[Stored records]
□ □ □ □

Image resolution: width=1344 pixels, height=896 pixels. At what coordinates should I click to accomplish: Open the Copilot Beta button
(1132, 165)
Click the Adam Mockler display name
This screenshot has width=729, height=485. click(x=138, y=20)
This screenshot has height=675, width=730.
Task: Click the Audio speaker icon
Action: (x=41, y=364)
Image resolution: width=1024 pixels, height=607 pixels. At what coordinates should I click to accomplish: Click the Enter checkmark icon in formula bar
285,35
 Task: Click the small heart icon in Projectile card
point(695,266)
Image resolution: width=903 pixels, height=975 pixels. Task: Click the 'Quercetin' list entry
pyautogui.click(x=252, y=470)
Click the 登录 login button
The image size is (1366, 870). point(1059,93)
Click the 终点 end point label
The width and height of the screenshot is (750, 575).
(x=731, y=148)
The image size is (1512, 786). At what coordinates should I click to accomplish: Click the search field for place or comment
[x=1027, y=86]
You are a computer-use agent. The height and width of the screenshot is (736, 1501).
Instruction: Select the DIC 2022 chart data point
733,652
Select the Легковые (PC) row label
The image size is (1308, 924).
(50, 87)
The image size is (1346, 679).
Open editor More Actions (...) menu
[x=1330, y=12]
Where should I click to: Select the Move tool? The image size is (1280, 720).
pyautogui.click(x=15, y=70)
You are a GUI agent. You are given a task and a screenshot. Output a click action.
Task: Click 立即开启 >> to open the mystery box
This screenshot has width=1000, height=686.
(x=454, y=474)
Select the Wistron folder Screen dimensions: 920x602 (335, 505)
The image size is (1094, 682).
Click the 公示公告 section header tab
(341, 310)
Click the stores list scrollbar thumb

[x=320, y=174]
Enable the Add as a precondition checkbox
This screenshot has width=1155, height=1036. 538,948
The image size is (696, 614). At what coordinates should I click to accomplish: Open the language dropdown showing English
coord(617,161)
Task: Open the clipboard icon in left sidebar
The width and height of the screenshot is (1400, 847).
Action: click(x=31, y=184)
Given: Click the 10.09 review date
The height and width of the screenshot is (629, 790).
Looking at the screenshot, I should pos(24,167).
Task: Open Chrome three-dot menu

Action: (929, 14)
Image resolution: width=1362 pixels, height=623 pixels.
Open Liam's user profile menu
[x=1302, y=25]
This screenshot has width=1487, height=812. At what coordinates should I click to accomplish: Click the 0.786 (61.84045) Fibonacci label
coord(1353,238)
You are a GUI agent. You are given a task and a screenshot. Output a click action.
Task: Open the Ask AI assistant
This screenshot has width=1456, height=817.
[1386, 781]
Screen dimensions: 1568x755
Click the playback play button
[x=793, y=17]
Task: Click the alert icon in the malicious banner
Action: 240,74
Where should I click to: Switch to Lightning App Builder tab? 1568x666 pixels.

□ □ □ □

> _WORK TO COMPLETE_: A verbatim copy of all the records is required. Write it out in full.

> _EXERCISE OUTPUT_:
Image resolution: width=1344 pixels, height=896 pixels. At what coordinates should I click to accomplish: Open the Copilot Beta button
(1132, 165)
Click the Adam Mockler display name
This screenshot has width=729, height=485. click(x=138, y=20)
This screenshot has height=675, width=730.
Task: Click the Audio speaker icon
Action: (x=41, y=364)
Image resolution: width=1024 pixels, height=607 pixels. At what coordinates should I click to accomplish: Click the Enter checkmark icon in formula bar
285,35
 Task: Click the small heart icon in Projectile card
point(695,266)
Image resolution: width=903 pixels, height=975 pixels. Task: Click the 'Quercetin' list entry
pyautogui.click(x=252, y=470)
Click the 登录 login button
The image size is (1366, 870). point(1059,93)
Click the 终点 end point label
The width and height of the screenshot is (750, 575).
(x=731, y=148)
The image size is (1512, 786). At what coordinates should I click to accomplish: Click the search field for place or comment
[x=1027, y=86]
You are a computer-use agent. The height and width of the screenshot is (736, 1501).
Instruction: Select the DIC 2022 chart data point
733,652
Select the Легковые (PC) row label
The image size is (1308, 924).
(50, 87)
The image size is (1346, 679).
Open editor More Actions (...) menu
[x=1330, y=12]
Where should I click to: Select the Move tool? The image size is (1280, 720).
pyautogui.click(x=15, y=70)
You are a GUI agent. You are given a task and a screenshot. Output a click action.
Task: Click 立即开启 >> to open the mystery box
This screenshot has width=1000, height=686.
(x=454, y=474)
Select the Wistron folder Screen dimensions: 920x602 (335, 505)
The image size is (1094, 682).
Click the 公示公告 section header tab
(341, 310)
Click the stores list scrollbar thumb

[x=320, y=174]
Enable the Add as a precondition checkbox
This screenshot has width=1155, height=1036. 538,948
The image size is (696, 614). At what coordinates should I click to accomplish: Open the language dropdown showing English
coord(617,161)
Task: Open the clipboard icon in left sidebar
The width and height of the screenshot is (1400, 847).
Action: click(x=31, y=184)
Given: Click the 10.09 review date
The height and width of the screenshot is (629, 790).
Looking at the screenshot, I should pos(24,167).
Task: Open Chrome three-dot menu

Action: (929, 14)
Image resolution: width=1362 pixels, height=623 pixels.
Open Liam's user profile menu
[x=1302, y=25]
This screenshot has width=1487, height=812. At what coordinates should I click to accomplish: Click the 0.786 (61.84045) Fibonacci label
coord(1353,238)
You are a GUI agent. You are given a task and a screenshot. Output a click action.
Task: Open the Ask AI assistant
This screenshot has width=1456, height=817.
[1386, 781]
Screen dimensions: 1568x755
Click the playback play button
[x=793, y=17]
Task: Click the alert icon in the malicious banner
Action: 240,74
Where should I click to: Switch to Lightning App Builder tab? 1568x666 pixels.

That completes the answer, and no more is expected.